Hi John,
In essence, you are correct - data mining is not
sufficient, but it does provide a very capable way of doing the OBSERVATION
part of semantic discovery.
It's true that data mining only finds patterns, not causal or even
necessarily inferentiable ones, just patterns that repeat in the data.
There is no pattern in the data itself – the observer actively
discovers patterns. The important issue for pattern discovery is
validation - does the pattern usefully identify anything that can be observed
in proxy? For that, one must validate some model of the pattern, in its
actual variety, on actual instances of data – observations from reality
– not instances from the model. The data is about reality, the
model is a useful association with reality.
We use OBSERVATION processes to try to identify and pair each pattern
to some meaningful objects, activities or events in the universe of discourse so
they can be understood in the context we found them in. That presumes
some concept of classes which gets richer as we pursue validated
activities. Each activity refines the definition of classes so far
applied, with the newly added refinements added judiciously to the model.

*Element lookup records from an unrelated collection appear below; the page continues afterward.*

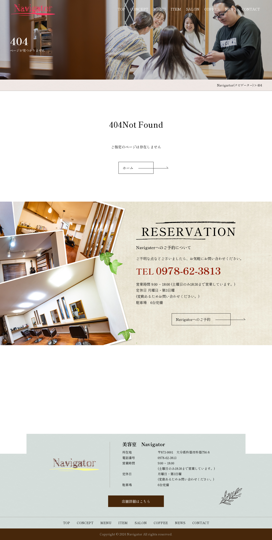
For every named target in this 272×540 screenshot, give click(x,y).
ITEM (176, 9)
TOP (121, 9)
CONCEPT (139, 9)
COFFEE (212, 9)
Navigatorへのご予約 (193, 319)
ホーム (128, 167)
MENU (159, 9)
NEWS (231, 9)
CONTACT (251, 9)
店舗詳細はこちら (136, 501)
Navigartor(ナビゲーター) (235, 85)
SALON (192, 9)
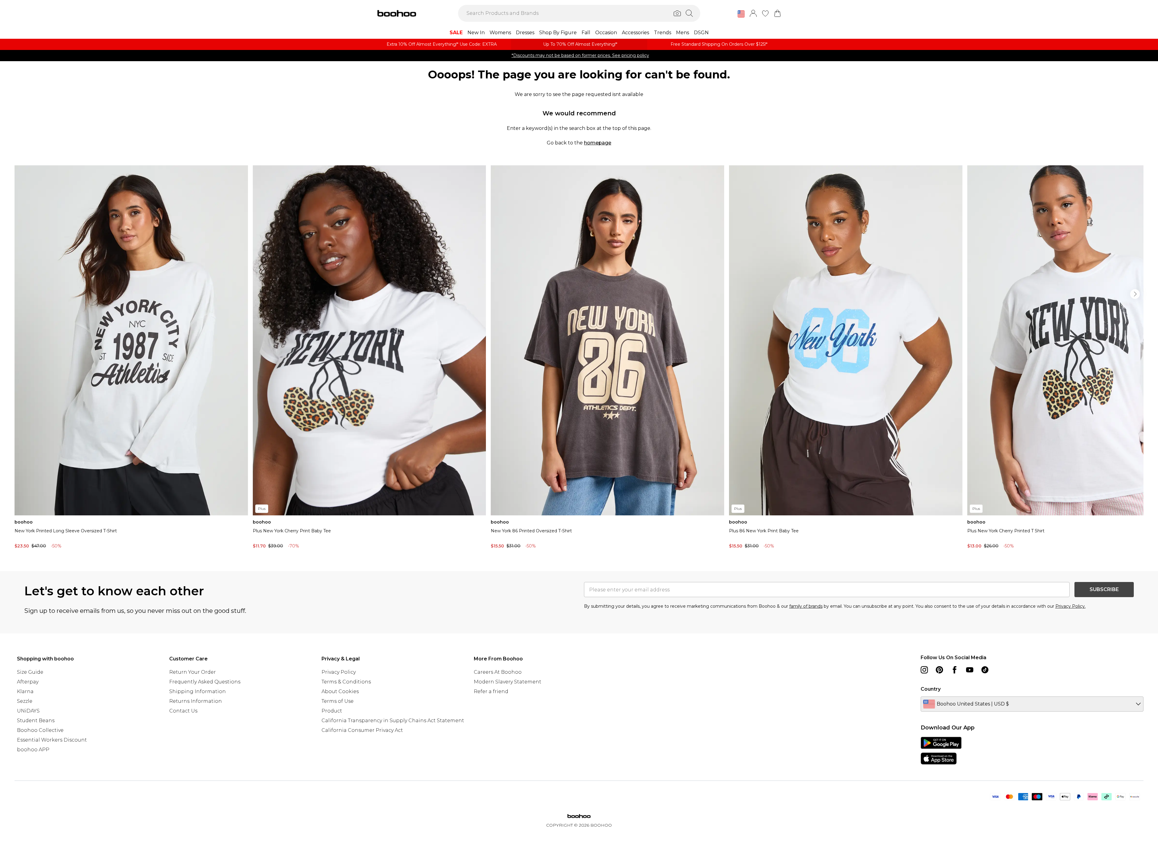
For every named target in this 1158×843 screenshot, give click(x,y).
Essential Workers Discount (52, 740)
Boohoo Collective (40, 730)
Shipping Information (197, 691)
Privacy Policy (339, 672)
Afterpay (27, 682)
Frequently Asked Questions (204, 682)
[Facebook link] (954, 669)
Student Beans (35, 720)
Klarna (25, 691)
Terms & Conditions (346, 682)
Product (332, 711)
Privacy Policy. (1070, 606)
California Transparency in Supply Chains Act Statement (393, 720)
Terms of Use (338, 701)
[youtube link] (969, 669)
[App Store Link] (941, 751)
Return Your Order (192, 672)
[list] (579, 358)
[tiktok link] (984, 669)
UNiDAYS (28, 711)
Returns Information (195, 701)
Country (931, 689)
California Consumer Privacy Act (362, 730)
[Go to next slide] (1135, 294)
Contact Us (183, 711)
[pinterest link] (939, 669)
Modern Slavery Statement (507, 682)
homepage (597, 143)
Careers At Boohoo (498, 672)
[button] (741, 14)
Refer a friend (491, 691)
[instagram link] (924, 669)
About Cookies (340, 691)
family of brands (806, 606)
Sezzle (24, 701)
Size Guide (30, 672)
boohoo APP (33, 749)
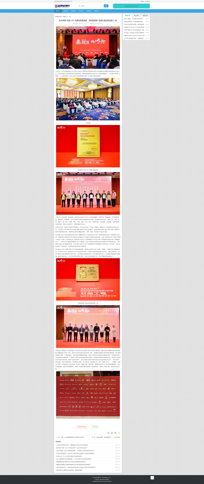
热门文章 (136, 15)
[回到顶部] (152, 477)
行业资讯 (81, 11)
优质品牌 (96, 11)
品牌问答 (65, 11)
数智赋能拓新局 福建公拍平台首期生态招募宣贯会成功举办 (71, 461)
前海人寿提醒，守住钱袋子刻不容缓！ (133, 18)
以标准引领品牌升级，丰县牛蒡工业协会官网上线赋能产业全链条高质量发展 (75, 453)
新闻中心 (58, 11)
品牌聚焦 (88, 11)
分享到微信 (95, 426)
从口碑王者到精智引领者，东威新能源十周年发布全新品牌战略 (72, 445)
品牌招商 (73, 11)
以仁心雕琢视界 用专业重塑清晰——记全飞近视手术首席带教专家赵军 (73, 459)
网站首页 (59, 16)
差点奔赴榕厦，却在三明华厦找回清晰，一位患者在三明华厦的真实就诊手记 (75, 450)
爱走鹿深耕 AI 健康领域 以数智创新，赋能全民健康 (69, 470)
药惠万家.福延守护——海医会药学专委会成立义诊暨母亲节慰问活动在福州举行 (76, 467)
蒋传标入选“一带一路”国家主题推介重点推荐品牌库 (69, 456)
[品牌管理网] (62, 6)
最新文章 (127, 15)
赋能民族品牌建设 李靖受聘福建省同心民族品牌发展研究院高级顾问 (73, 464)
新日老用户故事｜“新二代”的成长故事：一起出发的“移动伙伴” (71, 447)
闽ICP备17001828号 (104, 479)
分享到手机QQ (82, 426)
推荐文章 (145, 15)
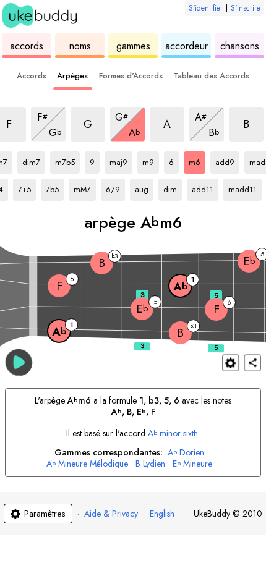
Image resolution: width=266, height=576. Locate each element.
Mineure (192, 464)
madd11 (245, 187)
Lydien (150, 464)
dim (172, 187)
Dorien (186, 453)
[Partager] (252, 362)
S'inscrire (245, 8)
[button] (19, 362)
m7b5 (67, 160)
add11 (205, 187)
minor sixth (173, 433)
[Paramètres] (230, 362)
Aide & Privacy (111, 513)
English (162, 513)
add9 (227, 160)
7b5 (55, 187)
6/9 (115, 187)
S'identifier (206, 8)
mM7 (85, 187)
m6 (197, 160)
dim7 (33, 160)
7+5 (27, 187)
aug (144, 187)
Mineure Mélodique (87, 464)
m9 (150, 160)
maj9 (120, 160)
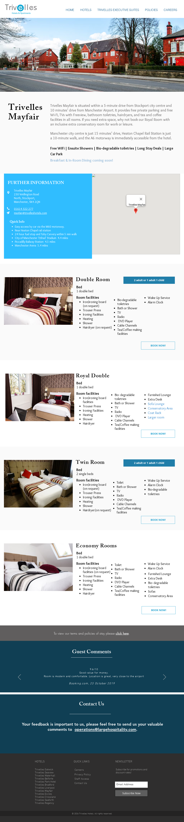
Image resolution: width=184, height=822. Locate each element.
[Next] (164, 55)
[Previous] (20, 55)
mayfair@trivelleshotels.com (30, 213)
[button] (85, 9)
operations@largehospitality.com (105, 729)
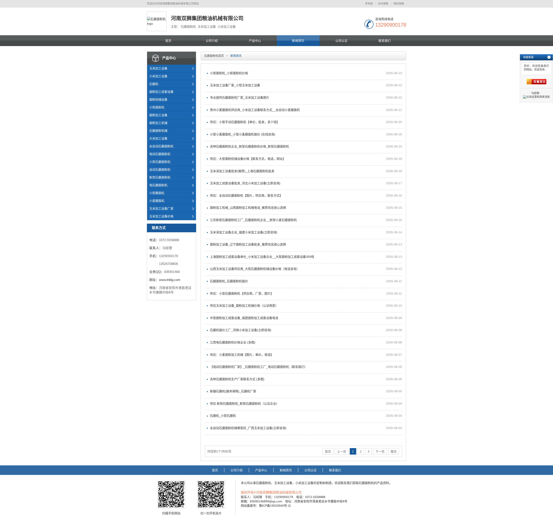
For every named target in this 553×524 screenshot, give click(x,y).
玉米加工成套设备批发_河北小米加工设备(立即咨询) (245, 183)
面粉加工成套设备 (161, 91)
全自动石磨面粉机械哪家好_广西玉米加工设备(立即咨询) (248, 428)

We use CLASSIFICATION to organize the patterns, and pattern components,
into classes that help us remember the characteristics of whole groups of
pattern instances. That refines our ability to do valid
identification. Formal concept analysis (FCA) as you mentioned is one
algorithm among those available for implementing this.
The THEORIZATION step involves describing WHAT the patterns, and
instances of patterns, MEAN – the context as viewed by an observer, again
represented by proxy. That may not be anything at all, or it may bring
useful insights about the world. Theorizing is possible to do completely
automatically, but much of this step’s effectiveness requires the kind of
insight that people do well and algorithms haven’t so far. Computer
assistance is a leverage factor for some applications. Designing relevant
heuristic functions for each domain may be useful.
With theories, classes and observations, we can design and carry out
EXPERIMENTATION steps to confirm or deny the theories, or to create new
observations to drive classification and theorization. Experiments
provide feedback to refine observations, theories and classes, or even to
suggest new ones.
All four processes in a text discovery project - experimenting,
observing, theorizing and classifying - are used in addition to data mining to
get the full results. Figures 13 and 14 in the patent describe the
processes involving Experimenting, Classifying, Observing and Theorizing.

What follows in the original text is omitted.